Guilherme Cavalcante GscDtAnalytic

Guilherme Cavalcante

AI-Augmented Engineer · LLMOps · Data Engineering · Cloud

Brasília, BR — open to remote

I build systems that put LLMs into production — from streaming data pipelines to eval infrastructure that catches prompt regressions before deploy.

Use Claude Code as an architecture amplifier: I define the system boundaries, own the decisions, and drive the execution.

LLM apps regress when prompts change without control.

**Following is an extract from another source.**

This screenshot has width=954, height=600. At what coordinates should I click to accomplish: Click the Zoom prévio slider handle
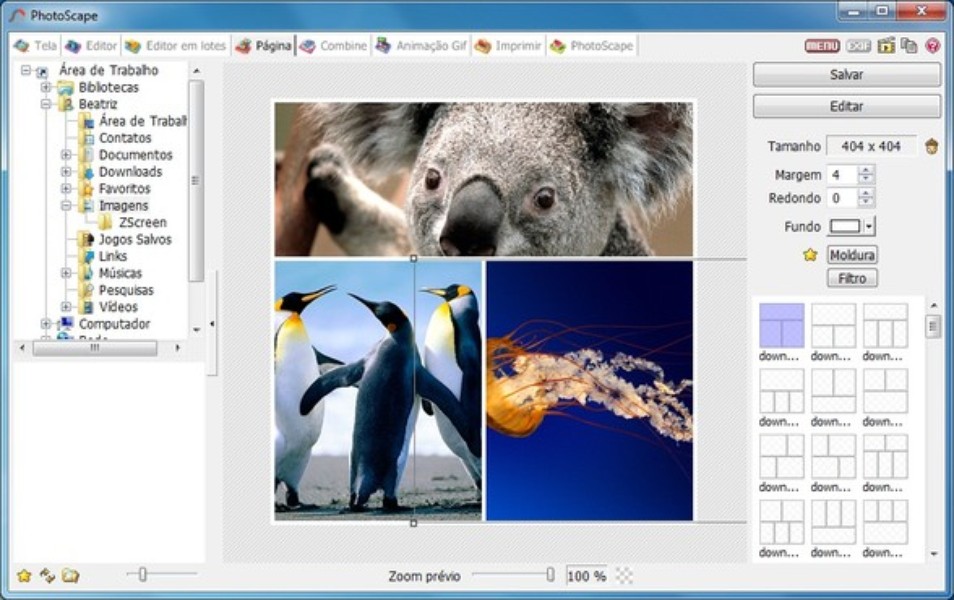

PromptBench treats prompts as versioned software assets.

PromptVersion is immutable — no UPDATE, every edit creates an auditable snapshot
Measures quality, latency, variance, and real cost (tokens from the provider's usage response, not estimates)
Regression verdict: dimension ∧ slice ∧ cost — a better global average doesn't earn promotion if any slice regresses
87% test coverage on the evaluation module; deterministic checks are pure functions

Stack: Next.js · FastAPI · PostgreSQL 16 · Redis · arq · Anthropic Claude

Political opinion monitoring across 167 municipalities in Rio Grande do Norte, Brazil — at < R$5/month.

RSS + social media ingestion → NLP sentiment pipeline → LLM-generated strategic recommendations
Real-time dashboard with RAG over regional political knowledge base
Cloud-native on GCP with full data governance

Stack: Python · GCP · BigQuery · dbt · Cloud Run

Exactly-once streaming pipeline with Claude as the anomaly explainer — ~US$40/month on GCP.

Stack: Redpanda · ksqlDB · Apache Iceberg · Python · Anthropic Claude

Every project here has:

A problem statement — not just a stack demo
ADRs (Architecture Decision Records) explaining why each key decision was made
A build audit trail — docs/progress/blockN.md logging what was done, what ran, what was decided
Real numbers — cost, latency, test coverage — not vague claims

AWS Certified Cloud Practitioner · Microsoft Azure AI Essentials · Anthropic Claude 101 · Anthropic Claude Code in Action

Expanding PromptBench with multi-model judge (majority vote), continuous eval on real traffic, and GitHub Actions PR gate
Growing English fluency for international collaboration

"A better global average doesn't earn promotion when it breaks the cost budget."
— from PromptBench Studio's regression verdict